- Supplied information:
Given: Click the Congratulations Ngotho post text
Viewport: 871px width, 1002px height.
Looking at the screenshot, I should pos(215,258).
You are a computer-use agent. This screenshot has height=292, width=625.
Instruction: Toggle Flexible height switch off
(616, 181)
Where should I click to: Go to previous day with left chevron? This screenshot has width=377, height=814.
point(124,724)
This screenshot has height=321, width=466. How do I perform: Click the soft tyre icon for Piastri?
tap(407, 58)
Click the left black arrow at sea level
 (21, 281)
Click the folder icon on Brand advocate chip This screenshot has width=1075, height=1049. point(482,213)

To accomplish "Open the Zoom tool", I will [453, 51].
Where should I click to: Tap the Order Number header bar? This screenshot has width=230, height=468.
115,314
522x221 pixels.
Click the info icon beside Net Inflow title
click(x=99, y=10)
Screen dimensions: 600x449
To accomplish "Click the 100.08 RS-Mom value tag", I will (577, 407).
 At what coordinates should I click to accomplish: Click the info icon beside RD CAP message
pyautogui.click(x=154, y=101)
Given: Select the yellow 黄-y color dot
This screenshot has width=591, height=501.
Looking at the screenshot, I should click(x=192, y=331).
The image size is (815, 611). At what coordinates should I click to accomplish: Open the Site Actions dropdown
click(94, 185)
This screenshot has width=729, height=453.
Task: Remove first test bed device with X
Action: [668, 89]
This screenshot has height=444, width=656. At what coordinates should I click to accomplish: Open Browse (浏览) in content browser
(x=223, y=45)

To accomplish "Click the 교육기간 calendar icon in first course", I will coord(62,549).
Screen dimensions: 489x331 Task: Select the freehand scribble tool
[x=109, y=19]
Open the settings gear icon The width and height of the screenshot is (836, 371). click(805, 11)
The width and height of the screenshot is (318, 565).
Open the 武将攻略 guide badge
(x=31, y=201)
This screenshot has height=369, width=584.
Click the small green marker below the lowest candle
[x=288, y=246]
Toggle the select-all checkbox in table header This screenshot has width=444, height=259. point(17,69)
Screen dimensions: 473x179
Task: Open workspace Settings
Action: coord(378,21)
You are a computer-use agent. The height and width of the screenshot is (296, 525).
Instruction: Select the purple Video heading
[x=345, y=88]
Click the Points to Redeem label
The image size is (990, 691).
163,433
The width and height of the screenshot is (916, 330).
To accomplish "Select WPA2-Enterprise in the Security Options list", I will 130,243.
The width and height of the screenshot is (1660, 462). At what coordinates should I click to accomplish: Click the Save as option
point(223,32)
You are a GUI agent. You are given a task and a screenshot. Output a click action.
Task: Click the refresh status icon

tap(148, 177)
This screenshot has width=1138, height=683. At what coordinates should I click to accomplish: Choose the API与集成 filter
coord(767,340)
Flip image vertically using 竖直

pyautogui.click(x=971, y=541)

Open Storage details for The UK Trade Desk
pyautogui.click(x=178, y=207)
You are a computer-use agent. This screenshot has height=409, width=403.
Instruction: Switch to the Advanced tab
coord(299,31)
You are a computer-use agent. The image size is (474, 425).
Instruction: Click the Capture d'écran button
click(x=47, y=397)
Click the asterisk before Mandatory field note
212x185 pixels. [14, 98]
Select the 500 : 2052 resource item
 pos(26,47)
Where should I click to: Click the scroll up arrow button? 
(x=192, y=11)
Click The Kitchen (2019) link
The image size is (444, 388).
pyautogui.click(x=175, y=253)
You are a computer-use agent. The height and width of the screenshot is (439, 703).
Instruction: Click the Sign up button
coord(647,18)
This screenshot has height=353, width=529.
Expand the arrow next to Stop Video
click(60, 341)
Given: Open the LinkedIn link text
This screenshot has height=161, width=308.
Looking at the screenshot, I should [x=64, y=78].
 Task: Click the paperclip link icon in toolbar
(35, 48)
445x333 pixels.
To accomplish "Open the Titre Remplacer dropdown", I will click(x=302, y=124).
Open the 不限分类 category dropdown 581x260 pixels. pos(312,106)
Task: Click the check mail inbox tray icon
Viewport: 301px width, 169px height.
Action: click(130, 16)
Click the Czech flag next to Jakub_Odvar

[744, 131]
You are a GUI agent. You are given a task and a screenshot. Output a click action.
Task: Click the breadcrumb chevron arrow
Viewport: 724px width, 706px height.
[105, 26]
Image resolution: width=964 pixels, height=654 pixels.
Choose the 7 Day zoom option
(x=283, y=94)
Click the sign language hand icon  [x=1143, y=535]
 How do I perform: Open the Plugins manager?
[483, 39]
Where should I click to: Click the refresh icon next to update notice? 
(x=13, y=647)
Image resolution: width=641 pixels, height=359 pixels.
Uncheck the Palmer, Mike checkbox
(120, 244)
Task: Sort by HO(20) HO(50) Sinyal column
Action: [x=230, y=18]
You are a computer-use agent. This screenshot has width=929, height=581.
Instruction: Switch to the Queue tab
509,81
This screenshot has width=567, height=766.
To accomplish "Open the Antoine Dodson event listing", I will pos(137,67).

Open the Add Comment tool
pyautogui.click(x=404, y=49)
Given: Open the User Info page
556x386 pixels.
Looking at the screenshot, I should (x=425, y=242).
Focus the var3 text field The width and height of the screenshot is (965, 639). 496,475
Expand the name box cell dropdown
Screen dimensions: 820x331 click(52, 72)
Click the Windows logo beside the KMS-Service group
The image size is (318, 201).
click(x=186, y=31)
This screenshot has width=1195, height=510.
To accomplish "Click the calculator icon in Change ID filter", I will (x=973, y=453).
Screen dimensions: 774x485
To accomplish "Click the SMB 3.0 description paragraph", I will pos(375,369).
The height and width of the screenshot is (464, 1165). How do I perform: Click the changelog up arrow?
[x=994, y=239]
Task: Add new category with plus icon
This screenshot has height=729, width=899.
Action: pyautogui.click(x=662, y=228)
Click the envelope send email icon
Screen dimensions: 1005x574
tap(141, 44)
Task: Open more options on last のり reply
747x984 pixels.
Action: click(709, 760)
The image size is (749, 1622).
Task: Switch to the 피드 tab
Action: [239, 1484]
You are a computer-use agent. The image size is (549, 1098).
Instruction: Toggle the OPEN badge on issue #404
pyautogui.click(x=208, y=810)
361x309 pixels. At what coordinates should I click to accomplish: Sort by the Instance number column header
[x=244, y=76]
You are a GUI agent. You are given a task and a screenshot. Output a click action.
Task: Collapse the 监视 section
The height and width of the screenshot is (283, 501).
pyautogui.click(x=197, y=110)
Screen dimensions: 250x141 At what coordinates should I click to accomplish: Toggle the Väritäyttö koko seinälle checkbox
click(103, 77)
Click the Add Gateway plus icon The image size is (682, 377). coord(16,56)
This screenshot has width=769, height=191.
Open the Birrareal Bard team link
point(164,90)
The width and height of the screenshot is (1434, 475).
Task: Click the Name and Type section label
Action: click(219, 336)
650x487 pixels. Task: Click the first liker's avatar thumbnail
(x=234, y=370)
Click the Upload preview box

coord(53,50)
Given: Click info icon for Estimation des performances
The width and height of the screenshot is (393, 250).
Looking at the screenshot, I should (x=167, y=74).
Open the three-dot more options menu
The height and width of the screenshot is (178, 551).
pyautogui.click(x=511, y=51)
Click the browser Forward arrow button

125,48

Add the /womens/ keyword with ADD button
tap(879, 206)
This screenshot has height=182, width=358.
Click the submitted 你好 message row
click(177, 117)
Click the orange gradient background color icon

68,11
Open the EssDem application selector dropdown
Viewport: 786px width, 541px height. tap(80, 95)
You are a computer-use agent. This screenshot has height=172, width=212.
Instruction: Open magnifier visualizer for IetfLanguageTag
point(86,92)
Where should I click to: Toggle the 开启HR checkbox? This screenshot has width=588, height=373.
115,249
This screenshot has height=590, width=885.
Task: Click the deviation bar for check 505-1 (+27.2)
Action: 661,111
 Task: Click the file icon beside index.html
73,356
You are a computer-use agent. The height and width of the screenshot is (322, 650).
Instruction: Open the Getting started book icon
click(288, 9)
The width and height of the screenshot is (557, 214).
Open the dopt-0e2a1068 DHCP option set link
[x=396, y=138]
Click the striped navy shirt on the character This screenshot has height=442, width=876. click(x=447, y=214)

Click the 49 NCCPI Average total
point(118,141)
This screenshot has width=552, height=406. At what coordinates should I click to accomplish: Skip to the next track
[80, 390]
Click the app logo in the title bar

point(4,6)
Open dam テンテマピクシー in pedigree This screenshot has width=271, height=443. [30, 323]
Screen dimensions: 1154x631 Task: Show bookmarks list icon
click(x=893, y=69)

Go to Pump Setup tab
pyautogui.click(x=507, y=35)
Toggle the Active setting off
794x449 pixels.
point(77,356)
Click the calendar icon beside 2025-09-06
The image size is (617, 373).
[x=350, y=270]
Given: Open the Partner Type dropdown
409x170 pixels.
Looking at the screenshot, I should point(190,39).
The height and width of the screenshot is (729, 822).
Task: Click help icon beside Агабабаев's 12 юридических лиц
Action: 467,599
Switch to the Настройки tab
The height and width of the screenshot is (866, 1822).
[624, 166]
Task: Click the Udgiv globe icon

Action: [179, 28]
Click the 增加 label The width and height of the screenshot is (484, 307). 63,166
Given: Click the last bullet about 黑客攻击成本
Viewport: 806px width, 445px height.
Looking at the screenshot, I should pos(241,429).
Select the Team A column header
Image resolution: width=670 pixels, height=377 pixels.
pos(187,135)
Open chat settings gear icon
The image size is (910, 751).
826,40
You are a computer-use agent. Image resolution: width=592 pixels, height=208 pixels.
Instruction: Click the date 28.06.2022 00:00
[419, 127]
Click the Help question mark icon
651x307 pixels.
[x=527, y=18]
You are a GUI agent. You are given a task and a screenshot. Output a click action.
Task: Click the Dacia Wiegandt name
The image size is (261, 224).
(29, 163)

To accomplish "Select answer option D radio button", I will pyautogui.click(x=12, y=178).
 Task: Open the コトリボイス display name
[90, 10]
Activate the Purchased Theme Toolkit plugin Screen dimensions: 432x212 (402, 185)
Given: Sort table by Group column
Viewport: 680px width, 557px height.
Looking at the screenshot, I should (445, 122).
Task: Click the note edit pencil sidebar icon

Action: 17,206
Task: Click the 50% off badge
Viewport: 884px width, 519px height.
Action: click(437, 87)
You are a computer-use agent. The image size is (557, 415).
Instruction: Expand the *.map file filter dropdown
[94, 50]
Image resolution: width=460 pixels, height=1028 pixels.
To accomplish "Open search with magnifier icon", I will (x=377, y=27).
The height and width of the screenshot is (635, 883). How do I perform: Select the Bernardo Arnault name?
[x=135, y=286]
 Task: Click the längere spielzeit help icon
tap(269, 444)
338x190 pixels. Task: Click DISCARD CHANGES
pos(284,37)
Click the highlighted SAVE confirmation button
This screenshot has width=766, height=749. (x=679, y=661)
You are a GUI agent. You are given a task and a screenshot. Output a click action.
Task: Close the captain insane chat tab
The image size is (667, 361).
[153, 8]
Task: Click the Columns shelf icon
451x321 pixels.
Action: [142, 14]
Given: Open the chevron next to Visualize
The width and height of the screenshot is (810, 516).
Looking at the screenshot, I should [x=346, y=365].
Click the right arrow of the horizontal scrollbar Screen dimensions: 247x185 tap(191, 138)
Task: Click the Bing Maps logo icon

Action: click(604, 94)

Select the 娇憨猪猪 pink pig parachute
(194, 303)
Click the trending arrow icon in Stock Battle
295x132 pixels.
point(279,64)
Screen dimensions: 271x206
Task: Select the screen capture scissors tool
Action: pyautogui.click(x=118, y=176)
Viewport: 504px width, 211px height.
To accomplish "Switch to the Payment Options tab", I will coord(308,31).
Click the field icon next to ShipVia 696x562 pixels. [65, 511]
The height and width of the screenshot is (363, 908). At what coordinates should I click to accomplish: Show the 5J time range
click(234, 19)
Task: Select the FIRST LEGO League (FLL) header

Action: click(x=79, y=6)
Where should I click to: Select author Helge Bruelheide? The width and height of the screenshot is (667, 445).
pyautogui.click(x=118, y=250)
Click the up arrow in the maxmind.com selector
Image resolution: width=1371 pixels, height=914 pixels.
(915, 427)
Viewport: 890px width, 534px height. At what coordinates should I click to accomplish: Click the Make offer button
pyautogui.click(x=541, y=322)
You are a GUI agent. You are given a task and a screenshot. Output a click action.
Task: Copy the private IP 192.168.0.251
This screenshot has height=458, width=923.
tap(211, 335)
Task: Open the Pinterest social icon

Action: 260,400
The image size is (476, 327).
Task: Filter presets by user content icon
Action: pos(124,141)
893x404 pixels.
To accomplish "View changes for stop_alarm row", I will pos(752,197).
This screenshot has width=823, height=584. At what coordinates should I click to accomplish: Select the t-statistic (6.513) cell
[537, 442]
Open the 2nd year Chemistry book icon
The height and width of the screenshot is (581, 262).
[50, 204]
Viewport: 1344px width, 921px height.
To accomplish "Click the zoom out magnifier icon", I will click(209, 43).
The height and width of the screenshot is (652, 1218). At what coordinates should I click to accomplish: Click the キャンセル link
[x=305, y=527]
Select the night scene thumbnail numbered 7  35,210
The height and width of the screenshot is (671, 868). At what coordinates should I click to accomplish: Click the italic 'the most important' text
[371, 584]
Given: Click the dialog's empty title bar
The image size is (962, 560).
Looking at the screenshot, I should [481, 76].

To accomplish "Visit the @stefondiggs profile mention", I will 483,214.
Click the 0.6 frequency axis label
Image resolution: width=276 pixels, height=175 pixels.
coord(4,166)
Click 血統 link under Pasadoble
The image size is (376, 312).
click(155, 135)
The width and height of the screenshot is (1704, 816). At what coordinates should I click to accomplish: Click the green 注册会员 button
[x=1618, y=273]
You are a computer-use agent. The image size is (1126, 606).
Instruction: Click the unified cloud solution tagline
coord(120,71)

- What is expected:
Your answer should be a single number: the count of lines in the listing that contain the word "plus".

- Answer for this exercise:
2